FREE SPACES, which came out around the same time as Bellah's HABITS OF THE HEART, is in many ways a perfect companion text in that it lays out the history of a variety of democratic and populist movements in America while HABITS OF THE HEART concentrates on the (then) present expression of the such movements (as well as the increasing number of Americans whose only community is the community of the self). The last chapter of FREE SPACES s perhaps the most compelling. It begins: "In 1849, one of Herman Melville's characters in his novel MARDI prsented to the people of Vivenze -- the United States -- a document that reminded them 'freedom is more social than political,' meant to suggest that democracy depended upon the virtue and intelligence of the citizens themselves. The book's dismal sales in the mid-nineteenth century seemed to Melville a disgusting confirmation of his warning. Today the same idea sounds to some a distant echo from the past." Pg. 182.
And so is the project of Evans and Boyte as they tell the story of how Americans' political lifeblood and its engagement in the great issues of the day often bubbled up through religious and non-relgious organziations such as the black church, specifically, the African Methodist Espiscopal denomination, farmer's alliances like The Grange, labor movements such as the Knights of Labor and the IWW. They note that community, as characterized by the agons of democracy during the past two decades, is a reactionary conception, a construct that describes community as conservative, a vessel that contains family values, and whose subaltern members include wives and children who know their place and gratefully accept their roles. The actual communities of the past were often radically democratic, Evans and Boyte note, including blacks, whites and women in their attempts to regain control of their lives in the shadow of the rising corporatization of America.
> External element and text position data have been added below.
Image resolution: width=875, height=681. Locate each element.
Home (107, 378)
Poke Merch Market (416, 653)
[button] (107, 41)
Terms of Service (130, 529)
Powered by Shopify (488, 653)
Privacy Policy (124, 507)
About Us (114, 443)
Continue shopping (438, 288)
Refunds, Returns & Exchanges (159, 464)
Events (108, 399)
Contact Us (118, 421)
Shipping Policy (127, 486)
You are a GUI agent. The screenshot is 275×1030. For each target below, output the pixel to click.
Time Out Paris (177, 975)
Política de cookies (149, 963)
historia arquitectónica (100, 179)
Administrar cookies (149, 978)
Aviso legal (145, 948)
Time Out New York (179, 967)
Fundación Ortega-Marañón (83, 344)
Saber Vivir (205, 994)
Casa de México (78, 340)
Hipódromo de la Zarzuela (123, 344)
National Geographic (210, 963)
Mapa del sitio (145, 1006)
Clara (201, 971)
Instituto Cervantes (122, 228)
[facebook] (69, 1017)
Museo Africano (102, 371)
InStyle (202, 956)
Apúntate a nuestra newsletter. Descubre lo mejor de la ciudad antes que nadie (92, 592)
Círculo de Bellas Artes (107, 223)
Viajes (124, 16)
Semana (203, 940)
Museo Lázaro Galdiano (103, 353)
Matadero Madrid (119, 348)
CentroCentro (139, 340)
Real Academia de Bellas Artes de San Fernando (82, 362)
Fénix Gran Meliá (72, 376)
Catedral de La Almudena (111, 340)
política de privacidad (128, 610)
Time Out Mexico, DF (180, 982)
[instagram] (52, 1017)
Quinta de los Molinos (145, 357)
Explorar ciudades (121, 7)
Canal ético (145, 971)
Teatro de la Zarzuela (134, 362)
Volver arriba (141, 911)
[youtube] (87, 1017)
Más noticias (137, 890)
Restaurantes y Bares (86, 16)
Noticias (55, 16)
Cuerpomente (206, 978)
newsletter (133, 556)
Melville, that great democrat, for the most part fell silent after MARDI, and to a large extent the great waves of national people's organizations that bloomed in reaction to the era of the Robber Baron and the corporatization fell silent, too. Boyte and Evans note that the Red Scare in the aftermath of WWI, the employment of propogandistic techniques developed during the mobilization for the war, the arrest and execution of labor and political activists, effectively scuttled these freedom movements in the late nineteenth and early 20th centuries. The movments arose again, although the next time under government auspices, and in a kind of whites only version of socialism, during the FDR and Truman administrations. Given a seat at the table in the post-war concensus, labor, business and government put together a compromise in light of challenge of the Communist sphere, and poured oil on the waters of discontent until the civil rights, women's, and anti-Vietnam war movments bubbled from the wellspring of the people up and demanded a new birth of freedom.
Wisely, Boyte and Evans avoid the trap that Robert Putnam fell into in the first edition of BOWLING ALONE: they note that not all populist movments seek equality, social harmony or justice, but in fact, often promote just the opposite, as in the case of the KKK. Similarly, the Silent Majority was "movement" invented by Nixon and his pollsters, which, not surprisingly, upheld their anti-liberal, anti-democratic agenda. This "movement" is now called the "American people," a group which is regularly invoked in justification of whatever program that the oligarchy has decided upon in its forced march toward world hegemony. Now, as Evans and Boyte might observe, Americans have been impressed into the ranks of the demobilized and the de-politicized, whose only desire is to maintain their social station. Hopeful, historically grounded, FREE SPACES was written in a more hopeful time. Still, it is worthwhile reading for those interesed in the history of people's movements in America.